Hi Richard – A quick question about frying the rice. Does yours stick while you are re-frying it? I have replaced my teflon with ceramic, and no matter how much ghee or lard I use, that stuff sticks like crazy. Screaming hot pan, plenty of fat, and it still sticks. I’m thinking my old cast iron might even handle it better than this ceramic crap. What kind of a frying surface are you using? I don’t mind the brownness the sticking causes, in fact I kind of like it, but it’s difficult to cook it well when it doesn’t want to move in the pan. Just wondering if I’m being too fussy or if there’s some trick I’m missing. Thanks!
Ann
I use a classic steel wok, like used all over Asia. What you want is one of those sorta circular wok spatulas, this is key. What you need is to CONTINUOUSLY stir (get it, STIR fry?) until the food heats up sufficiently, then it won’t stick (just a little bit of sticking while stirring). Once you introduce the egg, it will stick but that you leave alone for a minute until it sets and then stir it all into the rice and keep siring.
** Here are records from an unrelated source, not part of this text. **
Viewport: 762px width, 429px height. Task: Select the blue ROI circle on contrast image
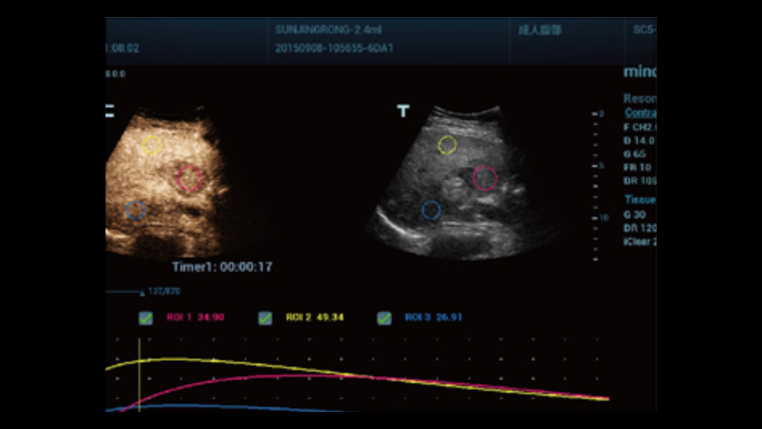pyautogui.click(x=137, y=210)
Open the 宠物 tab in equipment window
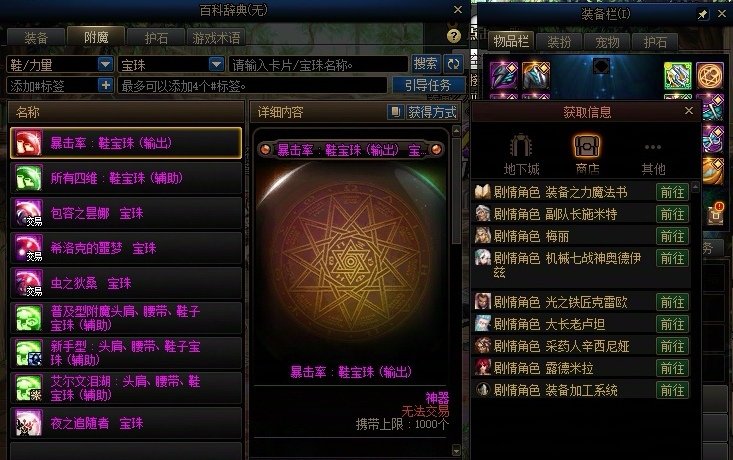The height and width of the screenshot is (460, 733). [607, 42]
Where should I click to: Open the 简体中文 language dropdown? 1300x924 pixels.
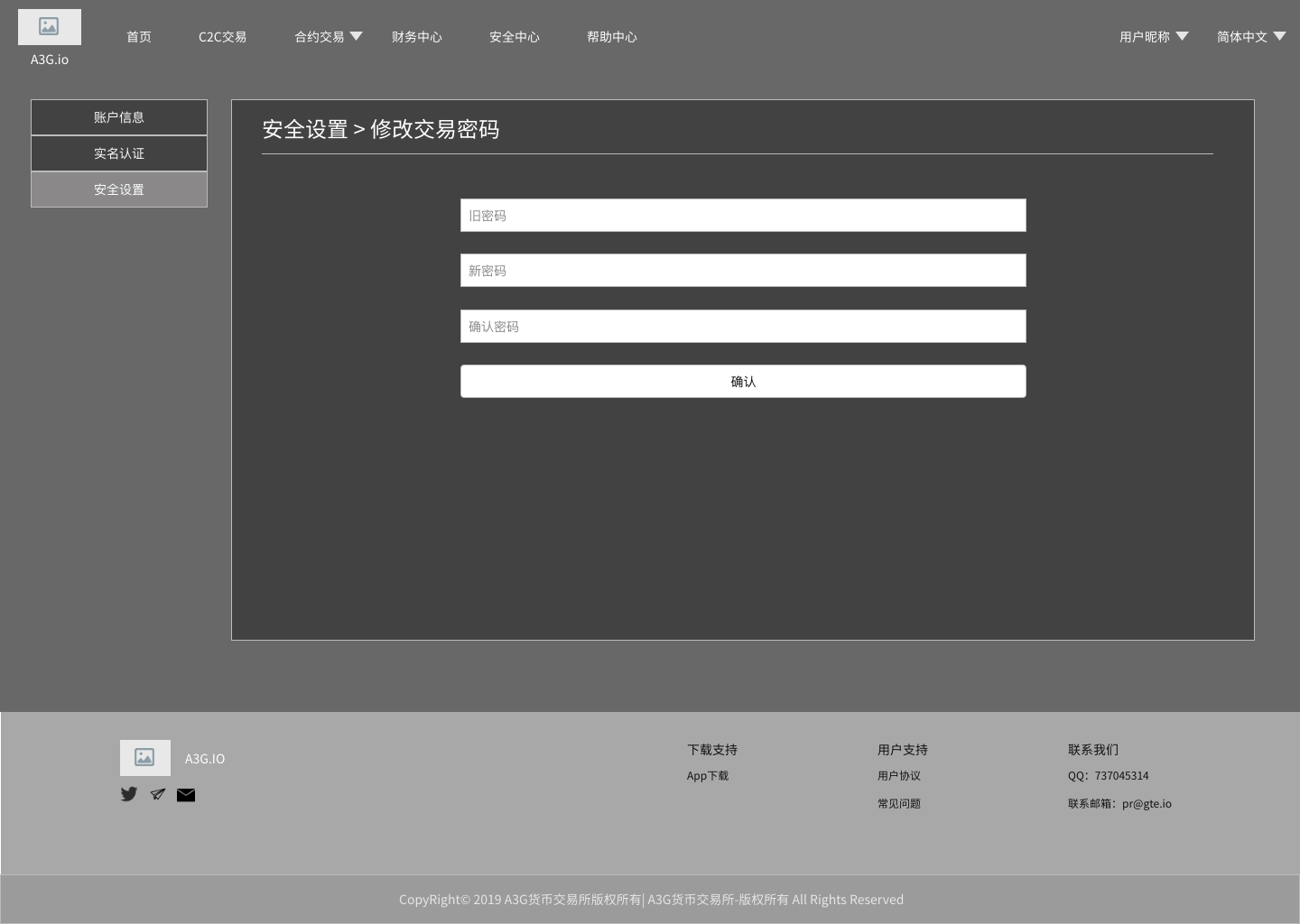pyautogui.click(x=1251, y=37)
There is kinda an art to it. Check some YouTube’s on wok cooking and see how various Asians do it.
Is there a brand of par-boiled rice without the enriched vitamins. Uncle Bens adds the folic acid which is not great for anyone with the MTHFR polymorphism. Anyone else concerned? I like the idea of the higher RS3 with the parboiled rice.
This is so simple, thanks for sharing this recipe with pictures which make it easy to know.